AMD has officially launched its new Epyc server CPU family in a bid to take the fight directly to the top of Intel’s highly profitable Xeon product lines. These chips are built on the same fundamental architecture as the company’s Ryzen CPU cores, and they’re aimed at the incredibly powerful data center market.
AMD’s 32-core / 64-thread Epyc CPUs combine four eight-core dies, each connected to the other via the company’s Infinity Fabric. According to AMD, this approach is significantly cheaper than trying to pack 32 cores into a single monolithic die — that approach would leave the company potentially throwing away huge amounts of silicon during its production ramp. The Infinity Fabric is deliberately over-provisioned to minimize any problems with non-NUMA aware software, according to Anandtech (some of you may remember NUMA, but we’ll discuss it again shortly).
Each 32-core Epyc CPU will support eight memory channels and two DIMMs per channel, for a total maximum memory capacity of 2TB per socket, or 4TB of RAM in a two-socket system. Each CPU will also offer 128 lanes of PCI Express 3.0 support — enough to connect up to six GPUs at x16 each with room left over for I/O support. That’s in a one-socket system, mind you. In a two-socket system, the total number of available PCI Express 3.0 lanes is unchanged, at 128 (64 PCIe 3.0 lanes are used to handle CPU – CPU communication).
AMD is launching a suite of single-socket and dual-socket parts at a range of price points and capabilities. At the very top of the stack there’s the Epyc 7601, a 32-core / 64-thread chip with a 2.2GHz base clock, 2.7GHz top frequency on all cores, and maximum frequency of 3.2GHz with a 180W TDP. At the bottom of the dual-socket stack there’s the Epyc 7251, an eight-core chip with a 2.1GHz base / 2.9GHz max frequency and a 120W TDP. That’s substantially more TDP than some of AMD’s eight-core consumer chips, but there’s a straightforward explanation: Even the Epyc 7251 has a 64MB L3, eight memory channels, and 128 PCI Express lanes. Stack those capabilities up, and you’ve got a chip with a much higher TDP, despite lower clocks than what you’d find on the Ryzen 7 1700.
AMD is also making some aggressive performance claims around its upcoming chips, including arguing that it can make hash out of Intel’s current Xeon lineups across both one-socket and two-socket configurations as shown below:
One of the potential challenges of AMD’s approach to Epyc is that it relies on NUMA to handle communication across microprocessors. NUMA (Non-Uniform Memory Access) means that a CPU can access data that isn’t local to its own memory pool, albeit at higher latencies. This is in contrast to Unified Memory Access (UMA), which maintains a constant memory access latency, but scales poorly as more cores are added to a system.
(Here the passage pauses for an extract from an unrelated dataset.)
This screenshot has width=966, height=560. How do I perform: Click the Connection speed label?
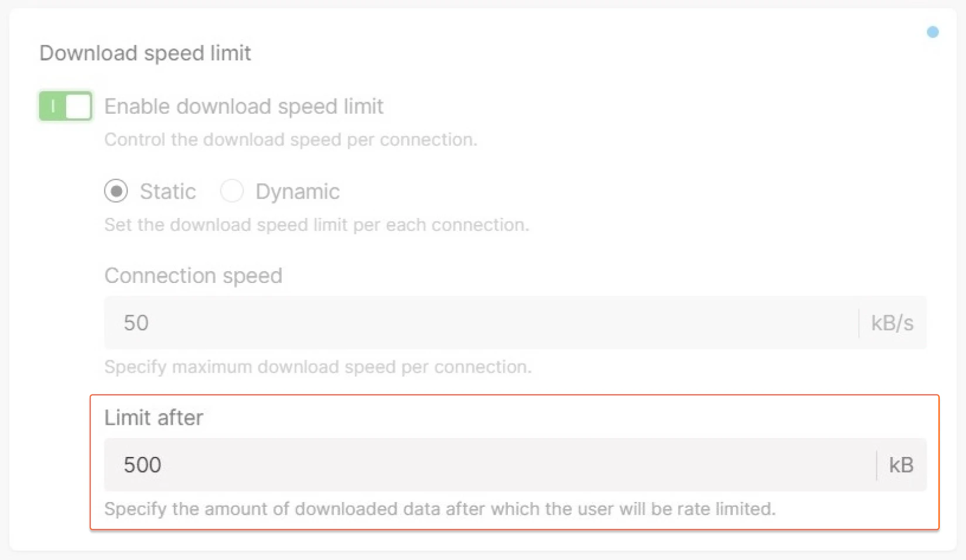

The idea behind NUMA is that data is distributed to the CPUs that require it. The memory bandwidth improvements from properly NUMA-aware software can be substantial, though taking advantage of the feature does require software support. Intra-processor bandwidth between each CPU cluster on an Epyc CPU is 42.6GB/s, while inter-CPU bandwidth between two different sockets is only slightly lower, at 37.9GB/s.
Anandtech has a longer writeup with more details on the CPUs power efficiency and TDP scaling, so check there if you want a more in-depth overview. From where I sit, however, Epyc is easily the most competitive server part AMD has fielded in over half a decade. Interlagos (Bulldozer) simply never had the performance to make AMD competitive and it chewed through too much power to give them much room in scaling.
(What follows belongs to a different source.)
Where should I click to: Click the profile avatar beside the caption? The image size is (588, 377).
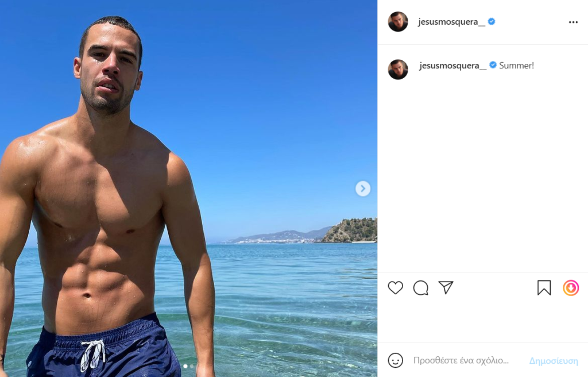(398, 69)
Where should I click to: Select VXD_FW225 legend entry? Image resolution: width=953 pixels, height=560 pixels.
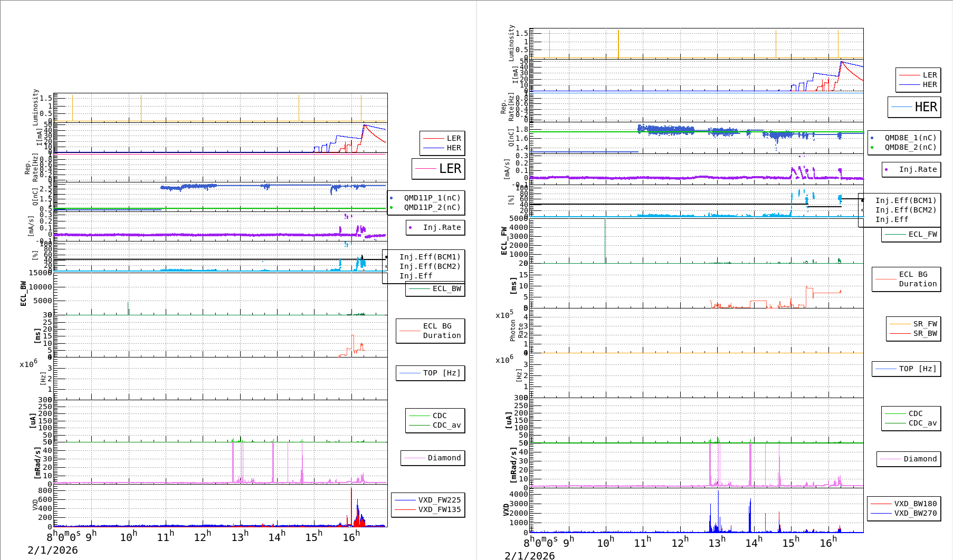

Epyc appears poised to change all that. Obviously we won’t know the specifics of how it compares against Intel’s solutions until independent server tests are available, but AMD knows how important this chip is to its long-term future. The company plans to ramp up production steadily, but it’s already said that it won’t rush the BD rollout. From our perspective, that’s a good thing. The server market tends to be more conservative than its desktop counterpart, and it’s much more important that AMD hit everything right the first time, than getting a bunch of initial press and ultimately few design wins.